╔══
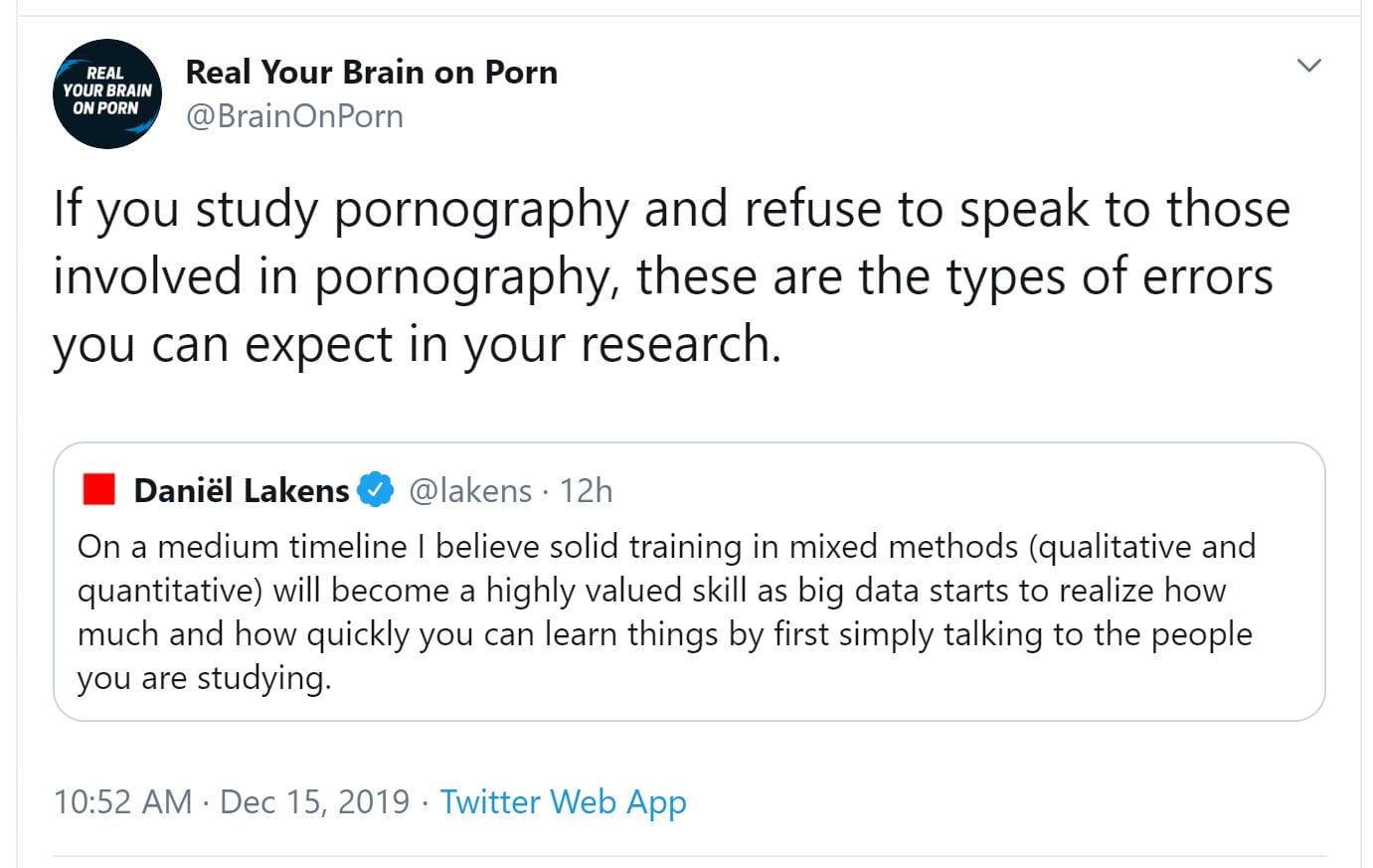The width and height of the screenshot is (1373, 868).
Task: Click the REAL YOUR BRAIN ON PORN logo text
Action: point(107,89)
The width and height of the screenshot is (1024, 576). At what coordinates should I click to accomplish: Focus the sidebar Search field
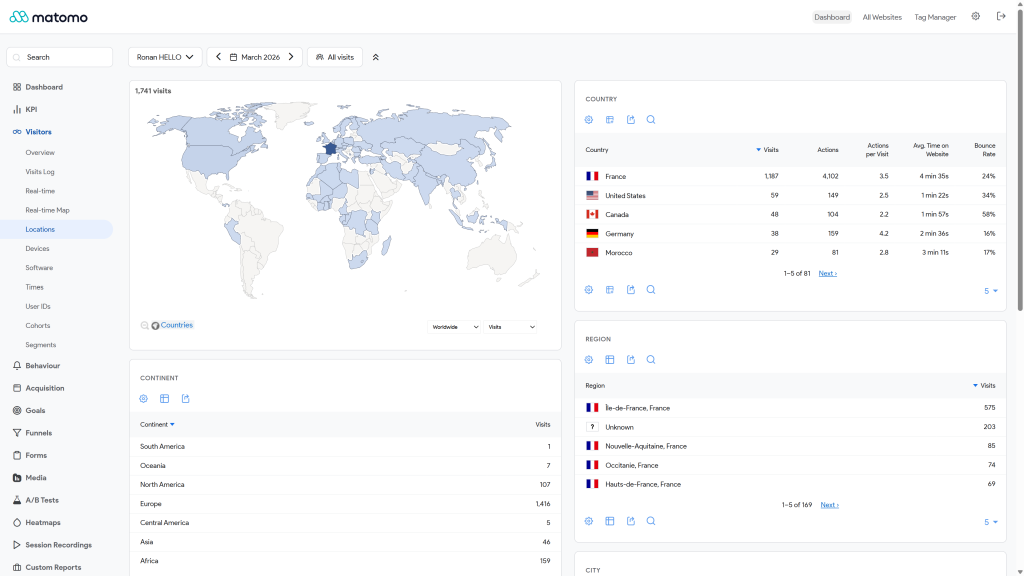pos(59,57)
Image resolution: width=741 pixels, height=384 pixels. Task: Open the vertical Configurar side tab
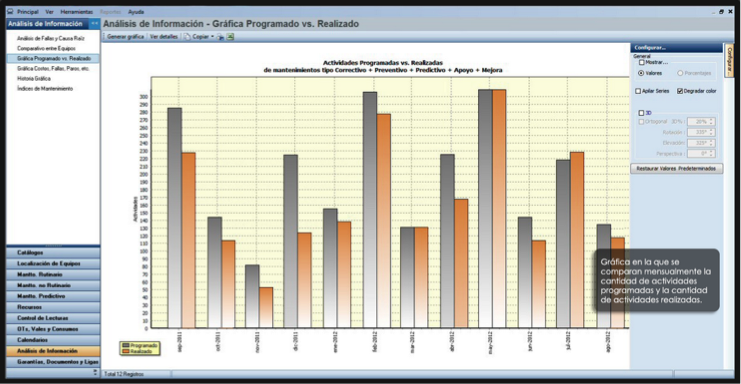click(729, 61)
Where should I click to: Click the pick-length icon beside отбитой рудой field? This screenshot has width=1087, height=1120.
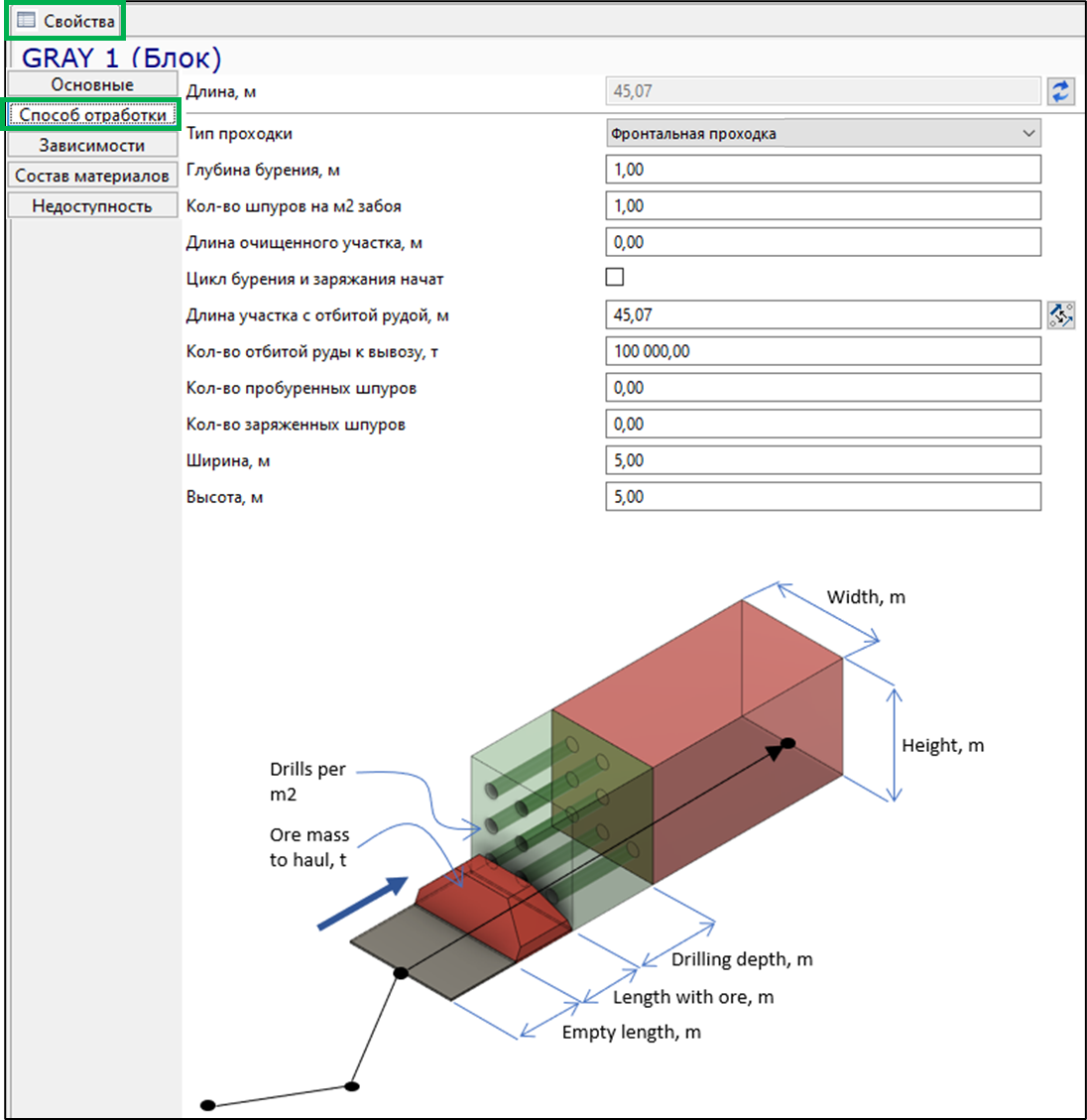pos(1060,315)
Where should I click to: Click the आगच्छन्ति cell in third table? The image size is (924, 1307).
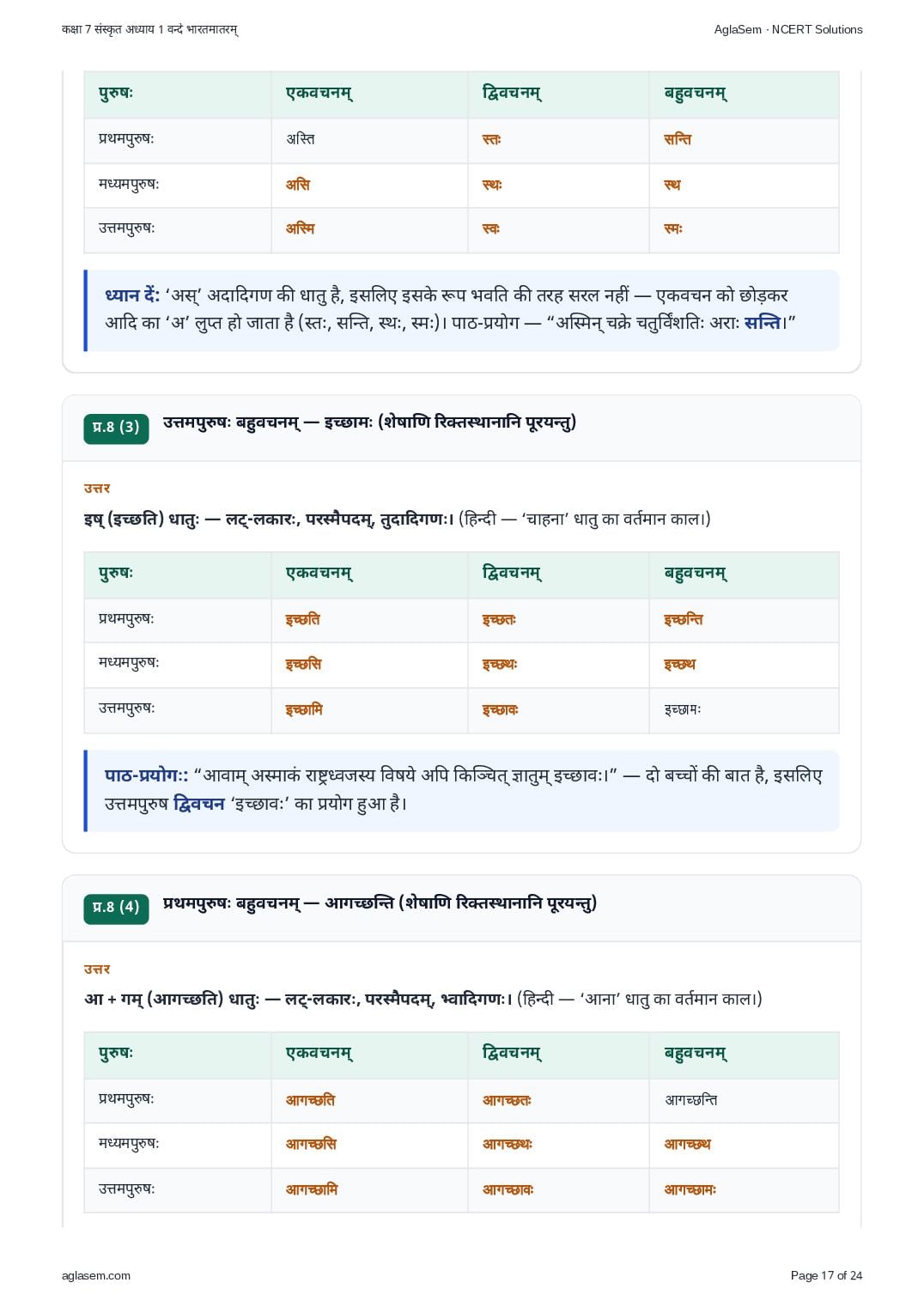click(x=744, y=1101)
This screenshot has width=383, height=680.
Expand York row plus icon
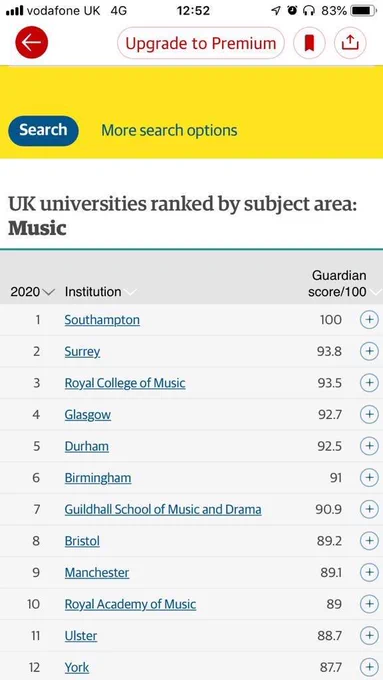click(x=369, y=667)
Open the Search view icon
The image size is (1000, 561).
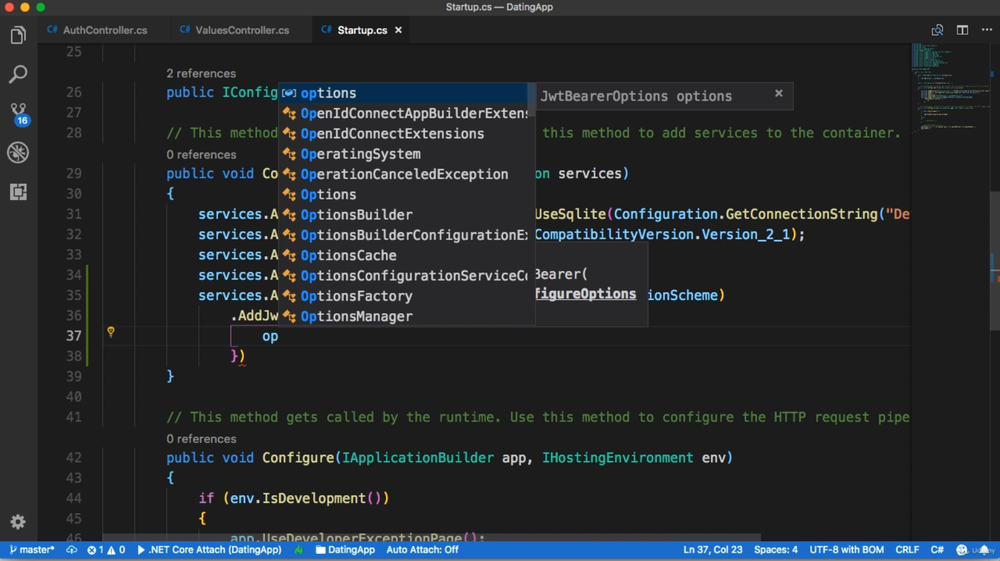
╚══
→ **WHAT YOU WILL DO**: Give back exactly the lines above that run from the one with "Where should I click to: Click the pick-length" to the one with "Open the Search view icon", including both, with the pictures left out.

→ **EXERCISE RESULT**:
Where should I click to: Click the pick-length icon beside отбитой рудой field? This screenshot has width=1087, height=1120.
pos(1060,315)
Where should I click to: Click the आगच्छन्ति cell in third table? The image size is (924, 1307).
click(x=744, y=1101)
This screenshot has width=383, height=680.
Expand York row plus icon
click(x=369, y=667)
Open the Search view icon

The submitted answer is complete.